With the emergence of COVID-19 and one of its primary treatments (ie, oral nirmatrelvir/ritonavir), which includes an antiretroviral also used for HIV treatment, using a single antiretroviral alone after COVID-19 can result in misclassification. Out of the entire N3C population, we identified 0.21% (43,149/20,832,144) of the individuals with only ritonavir exposure and 0.03% (6586/20,832,144) with ritonavir exposure and an HIV laboratory measurement. From this point forward, in the post–COVID-19 era, additional steps need to be implemented to reduce misclassification of people not living with HIV as people living with HIV when isolated ritonavir exposures exist. Yang et al [23] identified 2191 individuals (accounting for 28.6% of people living with HIV) by drug exposure alone; 19.9% (43,149/216,971) of our study’s drug-only population had ritonavir-only exposures, underscoring the point that, after the emergence of COVID-19, potential misclassification based on drug alone may be a significant issue [23].

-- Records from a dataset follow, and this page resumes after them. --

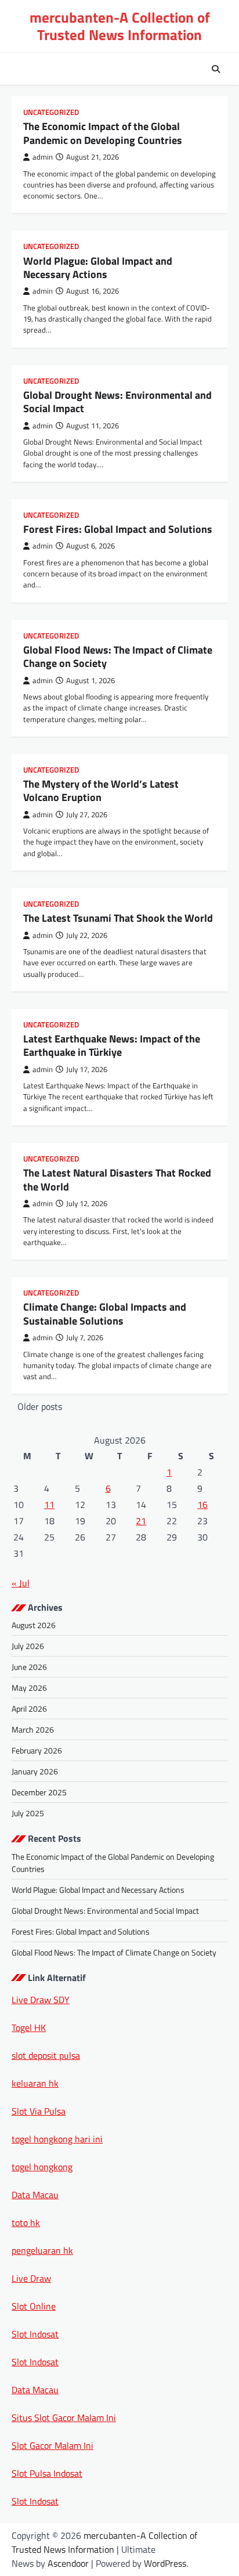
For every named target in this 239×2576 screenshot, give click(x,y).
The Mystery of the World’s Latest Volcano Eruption (101, 790)
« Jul (21, 1583)
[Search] (215, 69)
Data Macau (35, 2195)
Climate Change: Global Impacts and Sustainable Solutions (104, 1313)
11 (49, 1504)
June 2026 (29, 1667)
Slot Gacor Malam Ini (52, 2445)
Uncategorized (51, 112)
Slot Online (34, 2306)
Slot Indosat (35, 2334)
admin (42, 157)
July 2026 (28, 1646)
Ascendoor (68, 2563)
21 (141, 1521)
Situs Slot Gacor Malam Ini (64, 2418)
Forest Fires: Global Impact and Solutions (117, 529)
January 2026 (35, 1771)
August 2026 (34, 1625)
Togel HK (29, 2027)
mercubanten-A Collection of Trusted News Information (120, 26)
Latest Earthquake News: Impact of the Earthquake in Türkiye (111, 1045)
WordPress (165, 2563)
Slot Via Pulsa (39, 2111)
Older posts (39, 1406)
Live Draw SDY (41, 2000)
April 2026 (29, 1708)
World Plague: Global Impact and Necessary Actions (97, 267)
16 (202, 1504)
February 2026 (37, 1750)
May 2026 (29, 1688)
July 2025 (28, 1813)
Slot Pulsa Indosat (47, 2473)
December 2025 (39, 1792)
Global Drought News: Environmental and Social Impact (117, 401)
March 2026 (33, 1729)
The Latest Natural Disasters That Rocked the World (117, 1179)
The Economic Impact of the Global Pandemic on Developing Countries (102, 132)
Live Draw (31, 2278)
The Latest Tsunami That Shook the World (118, 918)
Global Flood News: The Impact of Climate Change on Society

A clinician-annotated approach to computational phenotyping of a cohort involving individuals with HIV is desirable from several points of view, engendering, for example, the use of clinically relevant data and insights. However, such efforts are less reproducible and repeatable over time. Thus, future work in automation, for example, through machine learning, could provide unique insights into how such a cohort can more readily be derived in any EHR dataset. Future research can assess various performance characteristics of clinician-annotated or curated approaches to automation approaches, as we acknowledge that our clinician-annotated approach was time consuming and may face challenges in transferability to other EHR repositories, despite our best efforts in making our phenotyping approach and code as transparent as possible.

Strengths and Limitations

While our work has several strengths, including identifying one of the largest cohorts of people living with HIV in the United States, demonstrating high consistency with our phenotyping using clinician annotation, and identifying PrEP and PEP users, it also faces several challenges. First, as already noted, the lack of source validation or any external validation limits our ability to assess the accuracy of the phenotypes. That being said, given our use of highly specific HIV laboratory data and repeated measures over time, we are extremely confident in our identification of people living with HIV in our confidence levels 1 and 2. Second, our dataset contains a significant amount of noninformative data. For example, there are instances where we can ascertain that an HIV screening test was performed, but the result is not available in an interpretable form, or a CD4 count is available, but the units are missing. This is likely a by-product of data ingestion and harmonization across multiple different health systems; while major strides have been made in EHR interoperability, more work needs to be done to meaningfully use all available data in the various EHRs and improve the quality of data ingestion processes. Third, while the N3C Enclave cohort is inclusive of multiple health systems across the United States, it is still only inclusive of individuals with encounters with the health care system, hence various characteristics, including COVID-19 outcomes, may not be fully generalizable to those affected by HIV with limited or no access to care, who are often the most vulnerable of the vulnerable.

Conclusions

Using an extensive phenotyping algorithm leveraging granular data in an EHR repository for medical conditions, laboratory measurements, and drug exposures, we have identified people living with HIV, PrEP users, and PEP users with high precision in the post–COVID-19 era. Our approach offers flexibility to select cohorts with confidence levels that best fit the needs of the research question under investigation, with regard to potential misclassification. We offer transferable lessons to optimize future EHR phenotyping for these cohorts. Our approach lays the groundwork for large epidemiological investigations among people living with HIV and those at risk for acquiring HIV and can inform interventions addressing clinical and social needs.